Task to complete: Print, word for word, the line containing "Viewport: 941px width, 523px" and all lines beneath it to the end of the entries below. Pictures do not belong in the copy.

Provided information:
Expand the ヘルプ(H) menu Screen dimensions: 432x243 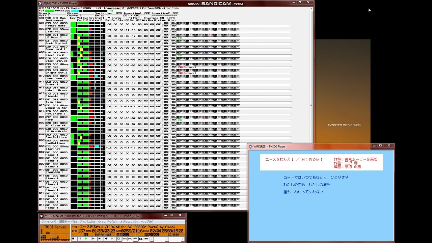pyautogui.click(x=147, y=222)
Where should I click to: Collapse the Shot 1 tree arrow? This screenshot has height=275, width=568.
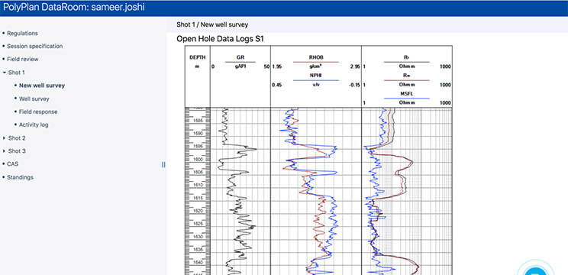(x=4, y=73)
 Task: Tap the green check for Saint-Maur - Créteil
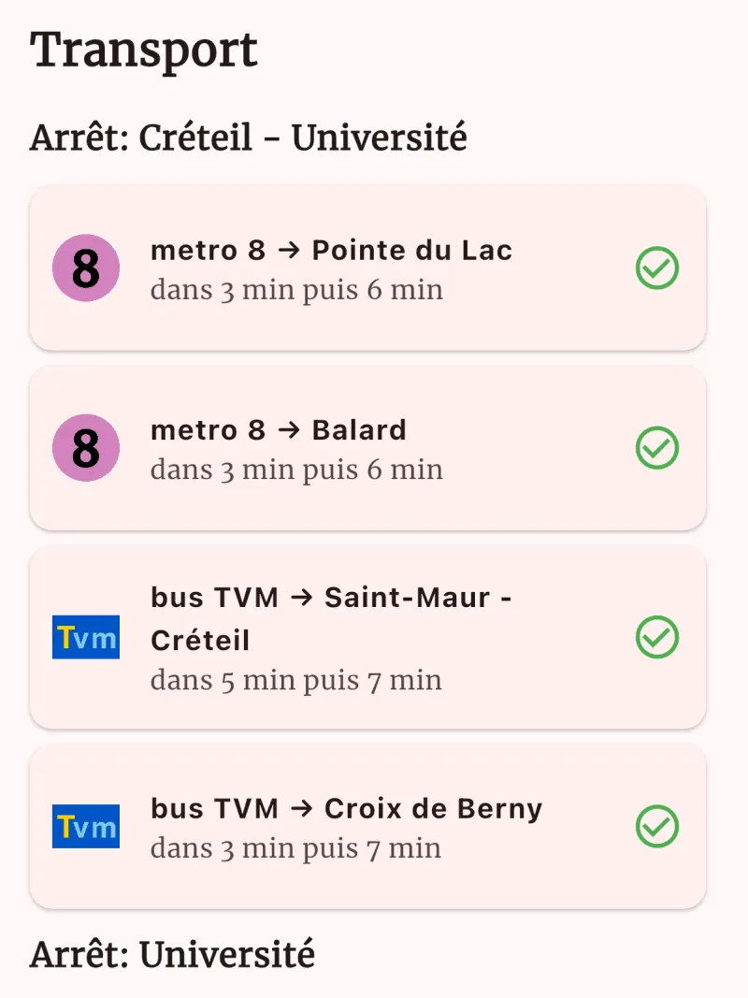click(x=657, y=637)
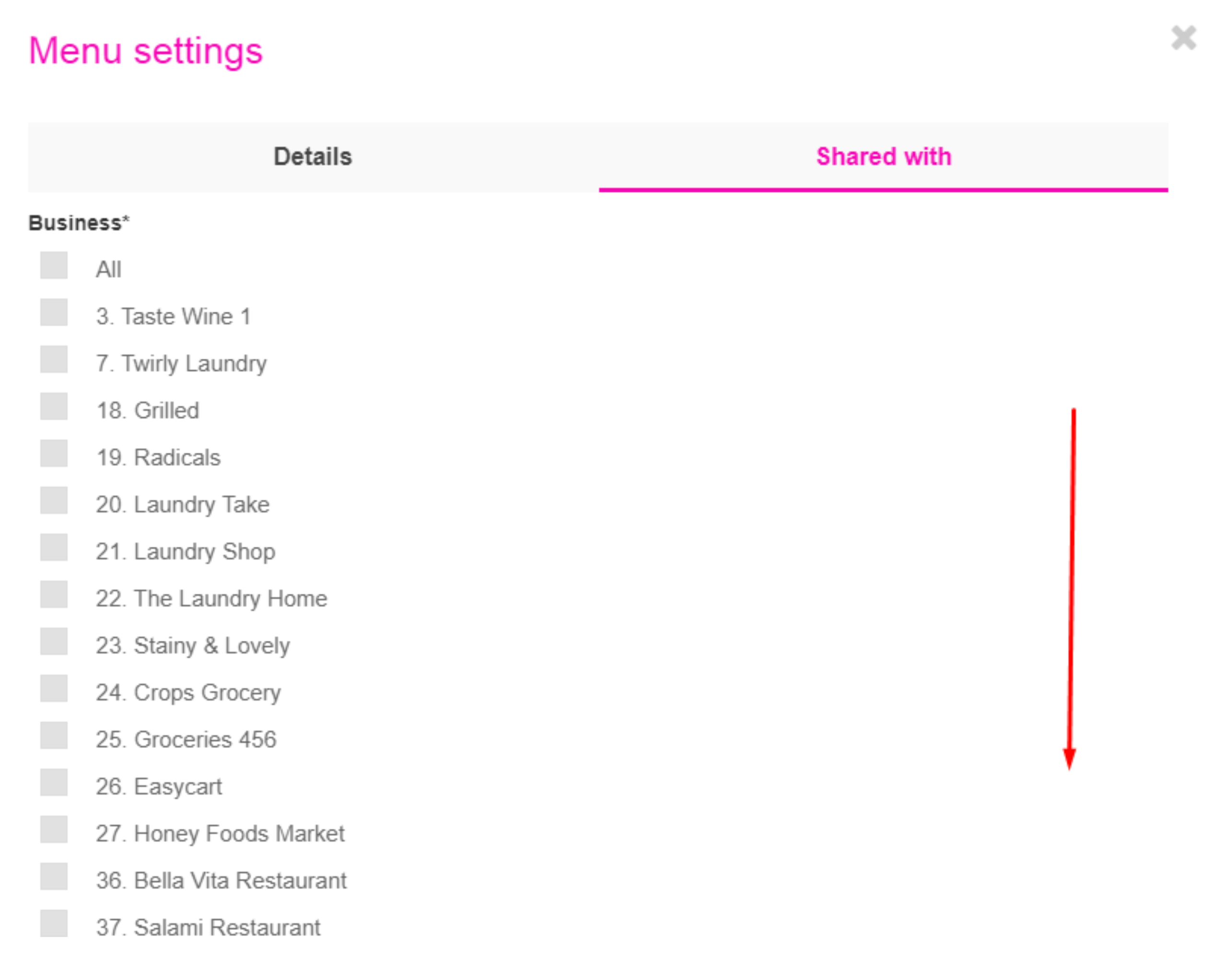Tick the 18. Grilled checkbox
Viewport: 1208px width, 963px height.
click(x=54, y=407)
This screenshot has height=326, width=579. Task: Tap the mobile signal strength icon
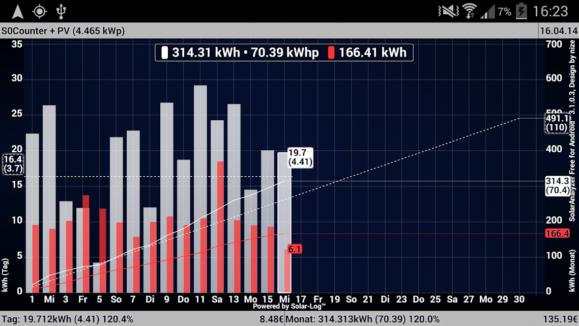[x=487, y=11]
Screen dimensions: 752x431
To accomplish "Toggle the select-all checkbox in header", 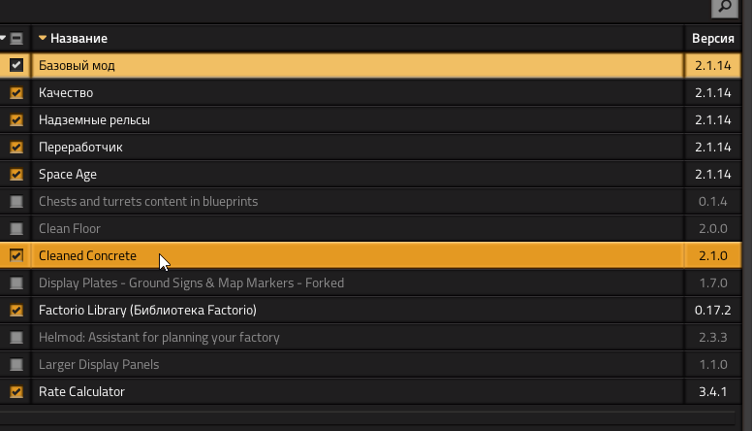I will (x=16, y=39).
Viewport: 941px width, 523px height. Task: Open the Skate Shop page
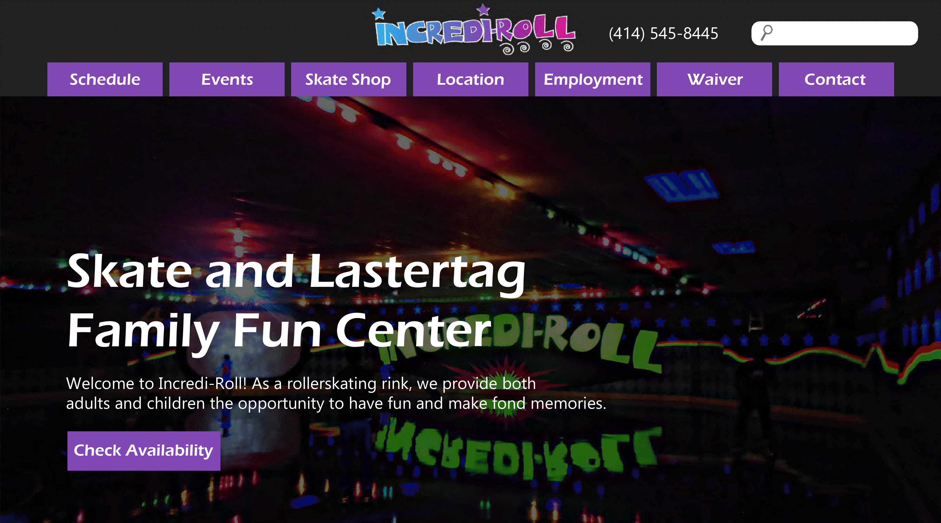point(348,79)
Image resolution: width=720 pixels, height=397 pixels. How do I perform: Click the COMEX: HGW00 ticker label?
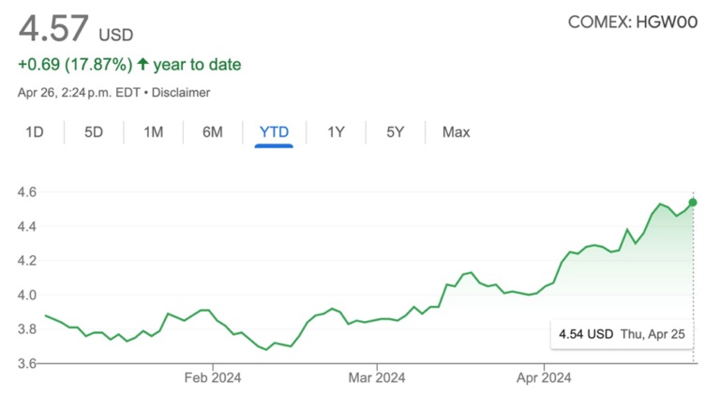[633, 22]
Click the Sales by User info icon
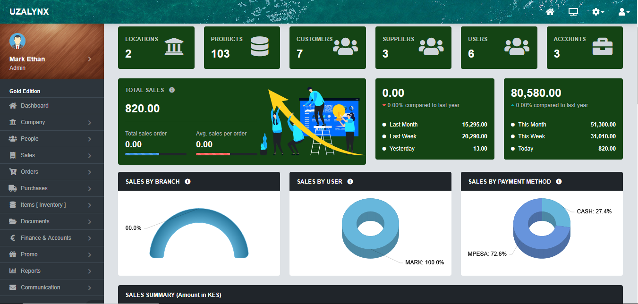 [350, 181]
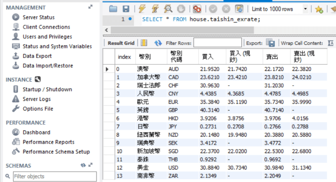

Reply:
Viewport: 941px width, 523px height. Task: Open the Skate Shop page
point(348,79)
Image resolution: width=720 pixels, height=397 pixels. How do I perform: Click the COMEX: HGW00 ticker label?
[633, 22]
Click the Sales by User info icon
 [350, 181]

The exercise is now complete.